The study, which was just published in the journal ACS Central Science, detailed the researchers’ use of neural networks to examine biomarkers in patients’ bodily fluids. The Spanish European Prospective Investigation into Cancer and Nutrition (EPIC) collected blood samples from healthy individuals, which the researchers from UNSW School of Chemistry studied. The team trained their machine learning algorithm over datasets with significant information about metabolites—the chemical compounds that the body produces while breaking down food, pharmaceuticals, or chemicals—with a focus on 39 people who got Parkinson’s up to 15 years later.

The researchers was able to uncover particular combinations of metabolites that could prevent or possibly be early warning signs for Parkinson’s after contrasting these metabolites to those of 39 matched control individuals from the same trial who did not go on to develop Parkinson’s.

CRANK-MS, which stands for Classification and Ranking Analysis using Neural network produces Knowledge from Mass Spectrometry, is a machine learning method that was created by UNSW researcher Diana Zhang and Associate Professor W. Alexander Donald.

The most common method of analyzing metabolomics data is through statistical approaches,” says Zhang.

“So to figure out which metabolites are more significant for the disease versus control groups, researchers usually look at correlations involving specific molecules.”

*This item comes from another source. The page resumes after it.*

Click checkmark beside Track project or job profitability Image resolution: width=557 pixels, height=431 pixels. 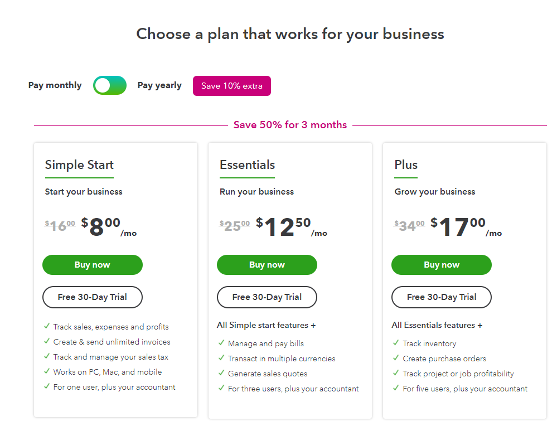396,374
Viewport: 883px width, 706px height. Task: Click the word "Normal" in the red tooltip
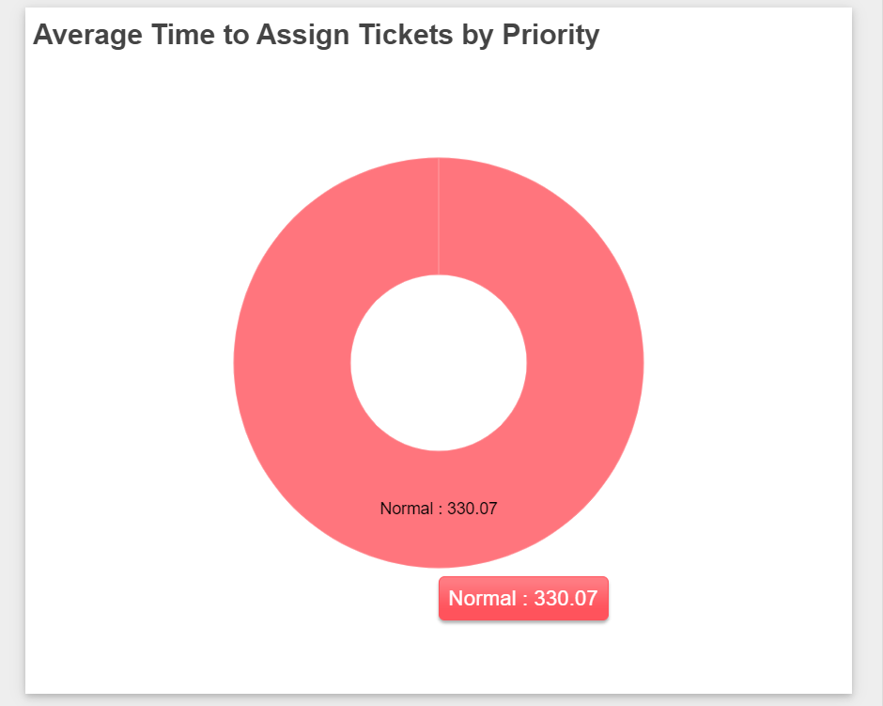click(482, 599)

“But here we take into account that metabolites can have associations with other metabolites—which is where the machine learning comes in. With hundreds to thousands of metabolites, we’ve used computational power to understand what’s going on.”

A/Prof. Donald says that in addition to looking at combinations of metabolites, the researchers used an unedited list of data.

“Typically, researchers using machine learning to examine correlations between metabolites and disease reduce the number of chemical features first, before they feed it into the algorithm,” he says.

“But here we feed all the information into CRANK-MS without any data reduction right at the start. And from that, we can get the model prediction and identify which metabolites are driving the prediction the most, all in one step. It means that if there are metabolites which may potentially have been missed using conventional approaches, we can now pick those up.”

Parkinson’s disease is now identified through the observation of physical symptoms like a resting hand tremor. For non-genetic cases of it, there is no blood or laboratory testing available for diagnosis. However, decades before the motor symptoms appear, atypical symptoms including insomnia and apathy can appear in persons with Parkinson’s disease. Therefore, CRANK-MS could be used to rule in or rule out the risk of acquiring Parkinson’s in the future at the first manifestation of these atypical symptoms.

A/Prof Donald emphasizes that before the instrument might be used consistently, validation studies utilizing significantly bigger cohorts and carried out in numerous locations throughout the world are required. However, in the small sample investigated for this study, the results were encouraging, with CRANK-MS able to analyze molecules found in blood to accurately diagnose Parkinson’s disease in up to 96 percent of cases.

“This study is interesting at multiple levels,” he says.

First, the accuracy is very high for predicting Parkinson’s disease in advance of clinical diagnosis. Second, this machine learning approach enabled us to identify chemical markers that are the most important in accurately predicting who will develop Parkinson’s disease in the future. Third, some of the chemical markers that drive accurate prediction the most have been previously implicated by others to Parkinson’s disease in cell-based assays but not in humans.”

Analyzing the metabolites of research participants who later had Parkinson’s revealed some intriguing results.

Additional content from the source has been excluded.